**Текст документа:**
То верхнее «сечение» русской армии, которое было в центре изображения Аустерлицкого сражения, т. е. штабные генералы и офицеры, адъютанты и прочие «приказывающие», присутствует и на полотне Бородина, но, за исключением Кутузова, только на заднем плане. Это Бе– ннгсен, Вольцоген, Борис Друбецкой и некоторые другие. Но они уже не являются главными действующими лицами развертывающихся событий. Тот, кто, по словам князя Андрея, даже в такую минуту занят только своими мелкими интересами «крестов и чинов», тот только присутствует при всенародном подвиге, но не творит его. Переведенная из конкретноисторического в философско – исторический план, эта обобщающая характеристика, данная князем Андреем верхнему «сечению» армии в решающую минуту войны 1812 года, выражает все ту же главную мысль романа о ведущей роли народа в этой войне, в истории вообще.

**Поставленная задача 1:** Перепишите без изменений все строки, приведенные ниже.

**Представленный материал:**
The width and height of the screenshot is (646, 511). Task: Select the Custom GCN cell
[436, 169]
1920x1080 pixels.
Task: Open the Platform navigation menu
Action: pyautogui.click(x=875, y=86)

**Поставленная задача 2:** Воспроизведите слово в слово весь текст о верхнем «сечении» русской армии в Бородинском сражении.

**Итоговый ответ 1:**
The width and height of the screenshot is (646, 511). Task: Select the Custom GCN cell
[436, 169]
1920x1080 pixels.
Task: Open the Platform navigation menu
Action: pyautogui.click(x=875, y=86)

**Итоговый ответ 2:**
То верхнее «сечение» русской армии, которое было в центре изображения Аустерлицкого сражения, т. е. штабные генералы и офицеры, адъютанты и прочие «приказывающие», присутствует и на полотне Бородина, но, за исключением Кутузова, только на заднем плане. Это Бе– ннгсен, Вольцоген, Борис Друбецкой и некоторые другие. Но они уже не являются главными действующими лицами развертывающихся событий. Тот, кто, по словам князя Андрея, даже в такую минуту занят только своими мелкими интересами «крестов и чинов», тот только присутствует при всенародном подвиге, но не творит его. Переведенная из конкретноисторического в философско – исторический план, эта обобщающая характеристика, данная князем Андреем верхнему «сечению» армии в решающую минуту войны 1812 года, выражает все ту же главную мысль романа о ведущей роли народа в этой войне, в истории вообще.